De temps en temps, Gary parlait d’un rêve. Cette nuit-là, assis dans la voiture, il en reparla. Il croyait qu’autrefois, dans une autre vie, il avait été exécuté. Qu’on lui avait coupé la tête.
Dans le rêve, il était question de vieillesse. Quelque chose de laid, de vieux et de moisi. En l’entendant parler, elle en avait le frisson. Elle pensait à la façon dont il s’éveillait souvent, baigné de sueurs froides. Une fois il lui avait parlé d’un autre rêve où on le mettait dans une boîte, puis dans un trou du mur, qui avait une porte comme un four.
Le week-end suivant, Gary tomba sur Vern. Ils se dévisagèrent. Bonté divine, se dit Vern, il me regarde d’un sale œil. « Tu ne crois pas que je sois vraiment un homme, n’est-ce pas ? lui demanda Gary.
— Peut-être bien », dit Vern. Puis il fit demi-tour et s’éloigna. Après, il le regretta.

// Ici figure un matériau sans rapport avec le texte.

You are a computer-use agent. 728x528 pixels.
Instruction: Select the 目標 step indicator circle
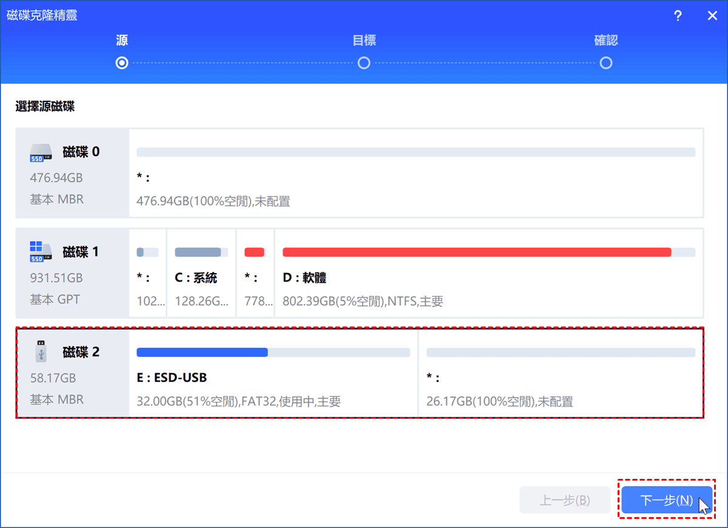point(364,63)
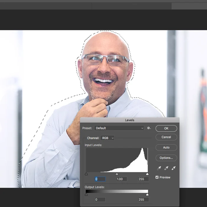Viewport: 207px width, 207px height.
Task: Click OK in the Levels dialog
Action: [x=166, y=128]
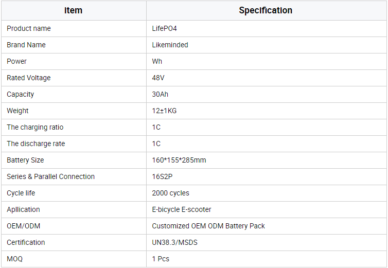Click the Wh power value

[157, 61]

Le même jour, pendant que Toni rendait visite à Brenda, Gary passa. Toni ne savait pas quoi dire. Elle n’allait pas accuser Gary : le pauvre diable avait déjà été accusé d’assez de choses dans sa vie. D’un autre côté, elle ne trouvait pas bien de laisser passer tout ça sans rien dire. Annette était une belle jeune fille et Gary avait peut-être eu des intentions.
Elle passa dans la cuisine se faire une tasse de café et Gary, au même moment, sortit de la salle de bains. Ils furent obligés de se regarder en face.

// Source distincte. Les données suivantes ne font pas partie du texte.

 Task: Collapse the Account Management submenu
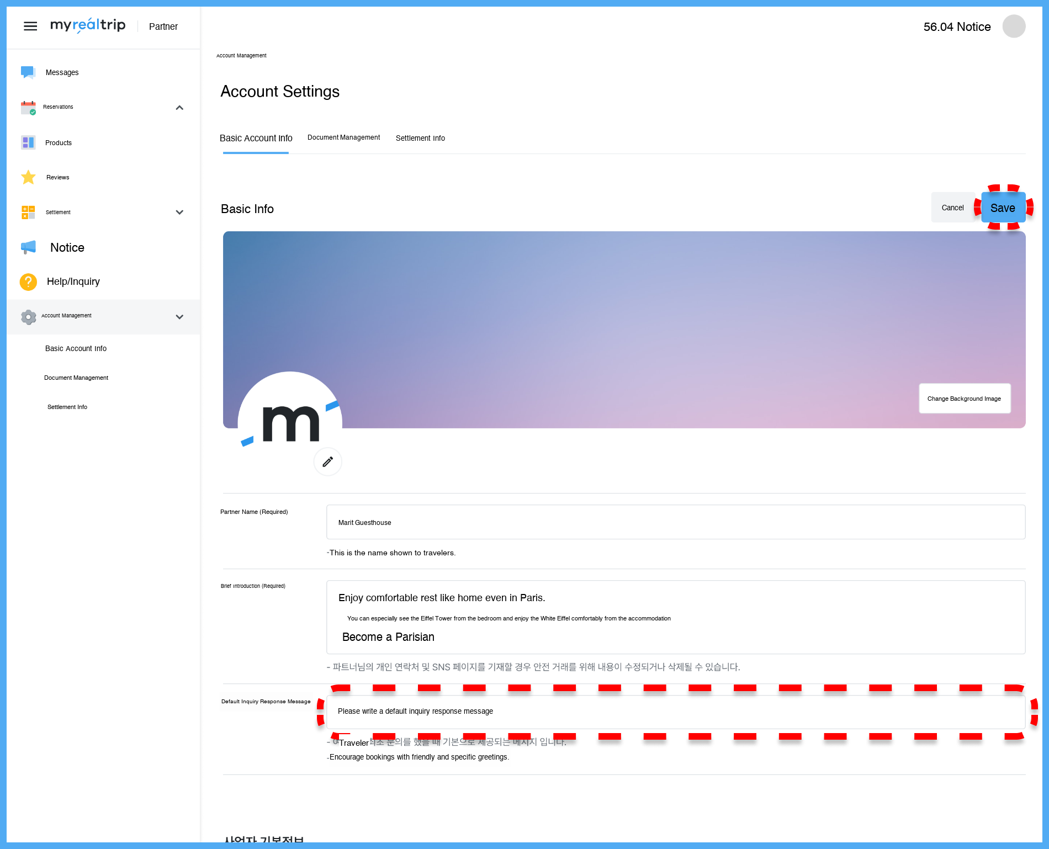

« Toni, fit Gary, tu ne m’as pas parlé de cette histoire avec Annette. » Elle répondit : « Gary, s’il y a quelque chose à dire, je vais le dire. » Il lui prit la main et dit : « Mon chou, je ne te ferais jamais de mal à toi, ni à ta famille. » Il y eut un silence. Toni le croyait. C’est-à-dire qu’elle croyait pouvoir accepter ce qu’il disait. Malgré tout, elle avait l’impression aussi qu’elle n’allait plus laisser Annette seule avec lui. Il y avait toujours un risque. « Gary, répondit-elle enfin, je suis d’accord avec toi, mais, n’oublie pas, je suis d’abord une mère. » Il sourit et dit : « Si ça n’était pas le cas, tu me décevrais. » Il lui donna un baiser sur la joue et revint dans le salon.

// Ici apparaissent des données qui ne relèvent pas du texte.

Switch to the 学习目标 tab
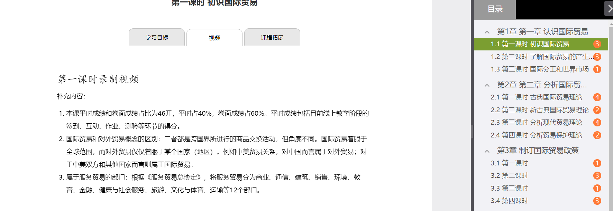Viewport: 613px width, 211px height. (157, 37)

Brenda essaya d’amuser Gary en lui racontant une histoire à propos de Val Conlin. Au bon vieux temps, quand Val avait la concession Lincoln-Mercury, il jouait toujours les personnages importants au Country Club de Riverside. Il était du genre à claquer des doigts pour appeler les serveuses. Un jour, Brenda servait à sa table et avait trouvé Val un peu brusque. Alors elle avait dit : « Ça vous plairait si je vous versais le potage sur la tête ?
— Ça vous plairait, avait répliqué Val, de vous faire flanquer à la porte pour cette remarque ?
— Je dirais à mon patron que vous mentez », avait-elle répondu.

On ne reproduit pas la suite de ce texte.